Still, Berrettini is sure Sunday's title match won't be his last at a major tournament.
“I went on court knowing that his strengths counteract my strengths. I knew I probably — no, definitely — needed to play a better match than I played today,” said Berrettini, a 25-year-old from Italy who was seeded seventh at the All England Club. “I don’t think I’m saying something crazy if I say that he likely was the only player ... who could have beaten me in this tournament.”
Djokovic's 6-7 (4), 6-4, 6-4, 6-3 victory at Centre Court earned him a sixth championship at Wimbledon and 20th overall at a Slam, tying him with Roger Federer and Rafael Nadal for the most by a man in tennis history.
One key to the outcome: Djokovic's supremacy as a returner, which allowed him to prevent Berrettini from accumulating too many free points. Yes, he compiled 16 aces, but so many speedy deliveries that wound up as service winners against other opponents were put in play by Djokovic.
Berrettini finished with a 57-31 edge in total winners, but he also made 48 unforced errors, more than twice as many as Djokovic's 21.
“I need to learn how to deal with things, especially emotionally. When you know you do something well, and you face someone who is always there — it’s like he’s not bothered by it — that’s not easy to handle,” said Berrettini, who noted that the thick tape wrapped on his left thigh was not a big deal. “But the experience will help me. I’m convinced I will play other finals. I’m not saying it’ll happen at the next Slam, but I’m on the right road.”
The result ended an 11-match winning streak, which came entirely on grass courts.
That included a run to the title at the Queen's Club event in London last month. Berrettini became the first player making his debut there to take home the trophy since Boris Becker in 1985, the year he won the first of his three Wimbledon trophies.

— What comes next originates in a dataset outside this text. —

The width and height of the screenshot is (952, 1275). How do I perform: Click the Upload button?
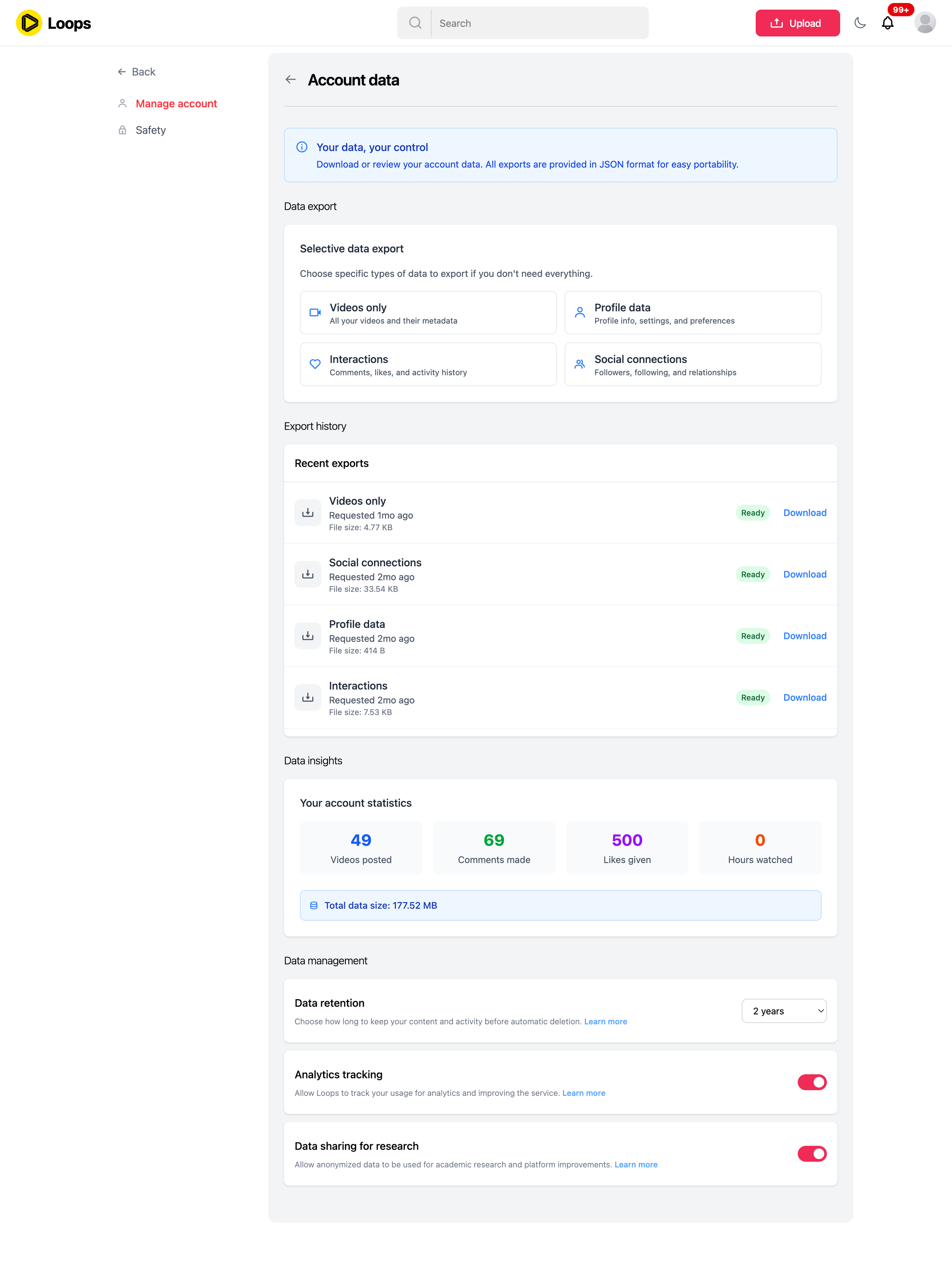click(x=797, y=23)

When Berrettini arrived at the All England Club, he ran into Becker — who recognized him. That was a pleasant surprise for Berrettini.
The past fortnight, though, made him fully believe that he belongs on the sport's biggest stages and one day will have his name etched on its most important hardware.
“Obviously for me it’s been unbelievable week, two weeks. But I know that I can do it,” Berrettini said. “I know that I can win this title. I’m not sure if I’m going to do it, but I know I can do it.”
Djokovic made clear he agrees.
“I know it’s not the best feeling, losing in the final, but I am sure there is a great career in front of you,” Djokovic told Berrettini during the trophy ceremony. “It’s just the beginning. I truly believe in that.”